What is needed
Express the lines below as a JSON list of strings, one string per line with blank lines left out, covering everything from the start of the lines down to the line containing "point(170,261)", both ends included.
+---+
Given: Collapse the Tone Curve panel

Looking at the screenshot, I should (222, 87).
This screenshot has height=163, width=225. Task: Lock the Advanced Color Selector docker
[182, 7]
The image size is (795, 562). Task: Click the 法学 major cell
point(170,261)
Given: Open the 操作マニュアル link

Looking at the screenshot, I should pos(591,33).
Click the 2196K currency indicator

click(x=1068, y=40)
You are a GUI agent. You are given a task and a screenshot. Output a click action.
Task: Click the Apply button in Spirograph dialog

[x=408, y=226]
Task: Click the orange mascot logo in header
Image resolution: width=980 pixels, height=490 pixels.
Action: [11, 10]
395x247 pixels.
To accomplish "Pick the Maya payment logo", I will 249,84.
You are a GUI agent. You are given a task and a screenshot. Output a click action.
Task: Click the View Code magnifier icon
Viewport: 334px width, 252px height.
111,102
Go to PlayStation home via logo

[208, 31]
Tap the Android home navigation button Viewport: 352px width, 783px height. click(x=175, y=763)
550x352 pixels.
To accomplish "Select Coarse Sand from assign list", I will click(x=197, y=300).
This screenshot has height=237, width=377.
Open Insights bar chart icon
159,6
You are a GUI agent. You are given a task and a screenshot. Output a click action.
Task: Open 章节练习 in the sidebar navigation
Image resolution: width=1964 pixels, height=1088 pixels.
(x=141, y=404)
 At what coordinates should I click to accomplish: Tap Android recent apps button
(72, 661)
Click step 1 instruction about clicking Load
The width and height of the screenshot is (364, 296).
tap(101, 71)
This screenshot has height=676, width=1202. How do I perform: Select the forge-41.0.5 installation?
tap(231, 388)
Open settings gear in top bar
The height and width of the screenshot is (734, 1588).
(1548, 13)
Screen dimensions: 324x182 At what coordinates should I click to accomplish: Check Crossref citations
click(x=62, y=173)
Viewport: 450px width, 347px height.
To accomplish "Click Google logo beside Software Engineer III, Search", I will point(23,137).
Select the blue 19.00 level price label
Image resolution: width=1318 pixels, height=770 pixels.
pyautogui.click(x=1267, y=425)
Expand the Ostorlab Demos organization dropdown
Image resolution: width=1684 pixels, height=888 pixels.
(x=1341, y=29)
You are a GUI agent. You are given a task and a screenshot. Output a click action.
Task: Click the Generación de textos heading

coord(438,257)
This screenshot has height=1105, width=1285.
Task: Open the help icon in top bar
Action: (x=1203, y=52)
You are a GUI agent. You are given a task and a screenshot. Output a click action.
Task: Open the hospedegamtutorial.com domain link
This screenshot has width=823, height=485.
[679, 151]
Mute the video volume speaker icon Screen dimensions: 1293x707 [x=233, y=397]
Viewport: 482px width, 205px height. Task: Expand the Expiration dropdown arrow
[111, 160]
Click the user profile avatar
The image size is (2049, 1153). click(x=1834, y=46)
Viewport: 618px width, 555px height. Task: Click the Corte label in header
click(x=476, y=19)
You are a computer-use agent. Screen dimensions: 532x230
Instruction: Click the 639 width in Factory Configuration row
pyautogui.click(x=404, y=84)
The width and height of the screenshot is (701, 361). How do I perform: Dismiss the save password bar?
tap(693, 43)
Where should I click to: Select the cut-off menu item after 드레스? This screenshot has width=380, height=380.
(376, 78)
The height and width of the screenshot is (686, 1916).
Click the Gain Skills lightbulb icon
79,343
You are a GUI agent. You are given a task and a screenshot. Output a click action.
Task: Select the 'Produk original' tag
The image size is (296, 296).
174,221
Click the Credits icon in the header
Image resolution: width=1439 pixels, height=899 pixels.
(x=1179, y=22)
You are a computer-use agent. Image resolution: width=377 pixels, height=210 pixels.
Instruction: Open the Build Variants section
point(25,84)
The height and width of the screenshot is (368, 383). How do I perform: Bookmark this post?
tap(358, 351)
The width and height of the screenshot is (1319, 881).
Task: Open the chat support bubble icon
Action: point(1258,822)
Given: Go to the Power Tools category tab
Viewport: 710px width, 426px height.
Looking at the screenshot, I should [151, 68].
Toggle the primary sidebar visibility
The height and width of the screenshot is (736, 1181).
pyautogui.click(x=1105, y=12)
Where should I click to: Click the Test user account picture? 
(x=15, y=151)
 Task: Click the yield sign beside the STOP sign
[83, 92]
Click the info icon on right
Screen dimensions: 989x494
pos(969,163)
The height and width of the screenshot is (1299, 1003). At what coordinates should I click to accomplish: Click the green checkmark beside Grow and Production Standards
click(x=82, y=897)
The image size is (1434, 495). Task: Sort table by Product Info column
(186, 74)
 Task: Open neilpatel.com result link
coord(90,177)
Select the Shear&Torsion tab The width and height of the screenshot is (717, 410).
+---+
Answer to the problem
[
  "Given: Collapse the Tone Curve panel",
  "Looking at the screenshot, I should (222, 87).",
  "This screenshot has height=163, width=225. Task: Lock the Advanced Color Selector docker",
  "[182, 7]",
  "The image size is (795, 562). Task: Click the 法学 major cell",
  "point(170,261)"
]